Au cours des prochaines semaines, avec l’aide de la géolocalisation, la plateforme devrait permettre aux consommateurs de voir principalement les commerces québécois à proximité de leurs résidences. Les catégories de marchandises vont également être bonifiées au fil du temps. 

L’objectif, comme le confirme au bout du fil M. Dumas, est que si une personne recherche, par exemple, du chocolat, qu’elle puisse avoir accès à un inventaire des fabricants ou des distributeurs québécois à proximité. 

«Nous avons des ressources pour faire évoluer le site sur une période de 8 à 12 semaines», indique le DG. «À travers cette période, nous allons ajouter des fonctions pour aider les commerçants et les consommateurs. On veut que les gens puissent un jour chercher par produit», dit-il. 

Bien que la plateforme soit appelée à évoluer – une mise à jour sera effectuée chaque semaine -, sa vocation n’est pas de devenir un Amazon québécois. Il ne s’agira pas d’un site transactionnel. 

La direction n’écarte toutefois pas à plus long terme la possibilité d’offrir aux entreprises d’afficher leurs promotions. 

Pas de réserve 

M. Dumas précise que ce sont tous les commerçants, détaillants ou manufacturiers qui pourront s’inscrire sur la plateforme. 

«Nous n’avons aucune réserve au niveau des secteurs d’activités. Les manufacturiers qui font du commerce électronique vont pouvoir être présents. Ils peuvent s’enregistrer comme détaillant», affirme-t-il. 

Par ailleurs, sur les réseaux sociaux, plusieurs entrepreneurs comme le propriétaire de Chocolats Favoris Dominique Brown se sont interrogés sur le fait que la gouvernance du Panier Bleu soit principalement composée de gens d’affaires de Montréal.

= = = = =

CONSIGNE. D'après l'article sur le Panier Bleu, à quelle fréquence la plateforme fera-t-elle l'objet d'une mise à jour ? Les données qui suivent n'ont aucun rapport avec l'article sur le Panier Bleu.

Données enregistrées.
= = = = =

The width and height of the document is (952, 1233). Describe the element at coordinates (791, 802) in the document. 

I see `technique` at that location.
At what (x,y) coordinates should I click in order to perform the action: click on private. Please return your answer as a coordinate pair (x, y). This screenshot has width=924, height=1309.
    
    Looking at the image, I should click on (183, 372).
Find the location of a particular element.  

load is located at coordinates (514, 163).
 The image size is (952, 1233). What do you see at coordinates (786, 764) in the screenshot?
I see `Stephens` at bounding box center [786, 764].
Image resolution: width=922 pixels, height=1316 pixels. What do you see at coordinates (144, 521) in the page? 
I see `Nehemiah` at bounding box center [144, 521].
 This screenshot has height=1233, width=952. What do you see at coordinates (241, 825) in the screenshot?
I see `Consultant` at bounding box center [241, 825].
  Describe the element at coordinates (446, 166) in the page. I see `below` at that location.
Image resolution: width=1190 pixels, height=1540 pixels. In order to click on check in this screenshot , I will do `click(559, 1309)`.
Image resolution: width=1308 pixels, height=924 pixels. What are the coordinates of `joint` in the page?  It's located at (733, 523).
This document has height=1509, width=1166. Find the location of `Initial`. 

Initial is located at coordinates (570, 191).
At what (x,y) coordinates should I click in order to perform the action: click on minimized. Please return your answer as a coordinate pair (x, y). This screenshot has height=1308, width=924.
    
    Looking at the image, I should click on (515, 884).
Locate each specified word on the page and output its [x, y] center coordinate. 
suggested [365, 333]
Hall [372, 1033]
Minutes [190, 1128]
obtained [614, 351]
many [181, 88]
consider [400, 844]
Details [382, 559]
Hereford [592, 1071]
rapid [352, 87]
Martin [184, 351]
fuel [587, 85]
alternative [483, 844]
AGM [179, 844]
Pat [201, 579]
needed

= = = = =

RÉPONSE. Une mise à jour sera effectuée chaque semaine.